Ее желание принимать учеников (о чем она ясно говорит в конце своего выступления) без всякого благословения свыше указывает на то, что сердце Матаджи Арчи, к сожалению, еще полно различных анартх. Кто ее живой духовный наставник? Кого из старших она реально слушается? Кого из ныне живущих вайшнавов она готова послушать и принять? Когда произошла временная духовная проблема у ее дикша-гуру, она поспешила заявить, что «своим уходом вы освободили меня». Я не знаю, под чьим непосредственным руководством она духовно развивается и ищет ли она это руководство? А если этого руководства нет, то кто может быть застрахован от ошибок и отклонений?

И если процесс АН столь безболезнен и прост (как она утверждает), то почему Матаджи Арчи так сокрушается о своей перечеркнутой судьбе? Почему она обижается и проявляет все признаки страдающего человека? Никто не спорит с тем, практика Бхакти радостна и процесс очищения тоже радостный, но мы знаем из истории, что почти все святые вынуждены были также пройти через большие страдания (Прахлад, Читракету, Харидас Тхакур, Иисус Христос и т.д.). Страдания могут ощущаться на уровне чувств и ума, т.к. они контактируют с материей. А на уровне души этот преданный испытывает радость очищения. Например, в ШБ 6.17.17 (Мать Парвати проклинает Читракету) в коментарии Шрила Прабхупада пишет: «Преданный по природе очень смирен и покорен. Поэтому он принимает любые условия жизни как благословение Господа. Тат те нукампа сусамикшамано (ШБ 10.14.8) . Преданный всегда принимает любое наказание как милость Господа. Если человек живет с таким пониманием жизни, он видит, что все трудности происходят с ним в результате его собственных прошлых ошибок, и потому он никогда никого ни в чем не обвиняет. Напротив, он все больше привязывается к Верховной Личности Бога, т.к. он ОЧИЩАЕТСЯ ЧЕРЕЗ СТРАДАНИЯ. ПОЭТОМУ СТРАДАНИЯ ТАКЖЕ ЯВЛЯЮТСЯ ПРОЦЕССОМ ОЧИЩЕНИЯ». Из этих слов Шрилы Прабхупады следует, что страдание также может быть частью процесса очищения. Не думаю, что Матаджи Арчи будет с этим спорить.

Хочется надеяться, что нынешние трудности она тоже воспринимает как процесс очищения. И если это так, то значит, есть от чего очищаться, И, СЛЕДОВАТЕЛЬНО, ПРОЦЕСС АНАРТХА-НИВРИТТИ ЕЩЕ НЕ ЗАВЕРШЕН. Ведь даже уровень садхана-бхакти характеризуется такими признаками как освобождение от страданий (клеша-гхни) и шубхада (развитие всех благоприятных качеств). А Матаджи Арчи явно намекает на то, что она уже имеет личную расу с Кришной. А ведь раса – это уже уровень Према-бхакти, а не уровень садханы. И если качеств явно не хватает, а страдания налицо, это значит, что процесс АН еще идет и до расы еще далеко. Даже счастье в гуне-благости (что уж говорить о духовном счастье) сначала подобно яду, а в конце подобно нектару по свидетельству Бхагавад-гиты. Поэтому процесс АН вполне может приносить душе неприятные ощущения, как и любой процесс излечения от болезни не всегда приятен. 

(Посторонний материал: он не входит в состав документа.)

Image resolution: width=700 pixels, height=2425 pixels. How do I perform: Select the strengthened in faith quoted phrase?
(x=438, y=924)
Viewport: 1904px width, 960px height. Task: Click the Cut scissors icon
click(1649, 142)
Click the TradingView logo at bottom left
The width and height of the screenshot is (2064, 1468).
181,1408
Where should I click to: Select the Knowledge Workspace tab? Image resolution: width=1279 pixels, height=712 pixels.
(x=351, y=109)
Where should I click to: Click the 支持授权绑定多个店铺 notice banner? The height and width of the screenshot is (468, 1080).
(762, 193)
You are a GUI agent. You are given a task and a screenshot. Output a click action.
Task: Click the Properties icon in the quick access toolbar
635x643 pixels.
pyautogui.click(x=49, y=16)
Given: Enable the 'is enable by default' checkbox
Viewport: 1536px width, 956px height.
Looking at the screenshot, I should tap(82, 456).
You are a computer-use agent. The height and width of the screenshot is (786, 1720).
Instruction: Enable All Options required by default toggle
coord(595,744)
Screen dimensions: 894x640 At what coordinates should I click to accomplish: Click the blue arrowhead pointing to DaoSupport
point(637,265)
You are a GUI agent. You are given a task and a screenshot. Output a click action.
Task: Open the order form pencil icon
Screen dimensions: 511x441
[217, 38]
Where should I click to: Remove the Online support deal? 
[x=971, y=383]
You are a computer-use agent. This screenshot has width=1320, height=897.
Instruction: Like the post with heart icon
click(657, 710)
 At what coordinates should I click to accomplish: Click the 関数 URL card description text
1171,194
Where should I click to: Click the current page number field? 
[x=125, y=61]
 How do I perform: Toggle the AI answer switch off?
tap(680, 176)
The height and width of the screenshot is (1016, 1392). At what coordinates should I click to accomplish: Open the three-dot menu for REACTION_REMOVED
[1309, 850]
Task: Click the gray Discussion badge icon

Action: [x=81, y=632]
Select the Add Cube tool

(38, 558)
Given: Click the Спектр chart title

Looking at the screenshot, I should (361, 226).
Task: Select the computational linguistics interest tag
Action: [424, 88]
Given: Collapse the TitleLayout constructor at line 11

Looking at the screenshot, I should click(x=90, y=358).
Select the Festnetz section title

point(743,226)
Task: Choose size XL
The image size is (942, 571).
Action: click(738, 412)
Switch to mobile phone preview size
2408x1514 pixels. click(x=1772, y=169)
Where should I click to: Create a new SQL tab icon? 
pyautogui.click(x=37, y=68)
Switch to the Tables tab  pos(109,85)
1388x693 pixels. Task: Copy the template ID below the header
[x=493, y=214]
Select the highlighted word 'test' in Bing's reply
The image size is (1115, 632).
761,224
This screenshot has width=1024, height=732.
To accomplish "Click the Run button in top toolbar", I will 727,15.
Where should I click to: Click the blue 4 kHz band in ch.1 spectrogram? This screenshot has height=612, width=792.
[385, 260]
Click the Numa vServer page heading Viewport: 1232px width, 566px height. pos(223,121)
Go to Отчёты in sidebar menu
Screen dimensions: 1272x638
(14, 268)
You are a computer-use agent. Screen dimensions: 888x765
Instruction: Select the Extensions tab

Похоже, что 20 лет без общения с равными и старшими сделали свое дело. Говоря о высоком, она не понимает элементарного. Этикет – это практическое воплощение понимания. Если она столь возвышена, то почему обеспокоена и беспокоит других? Согласно вайшнавскому этикету, если вас оскорбили, тихо уйдите, чтобы не запускать новый цикл оскорблений.

Если бы у нее не было анартх, она бы ни на что не обижалась. Обида значит ложное эго, а ложное эго  проявляется в комплексе анартх.  О какой перечеркнутой судьбе может говорить человек, свободный от анартх? Он купается в океане духовного вкуса. Как это согласуется с ее высоким статусом, на который она намекает?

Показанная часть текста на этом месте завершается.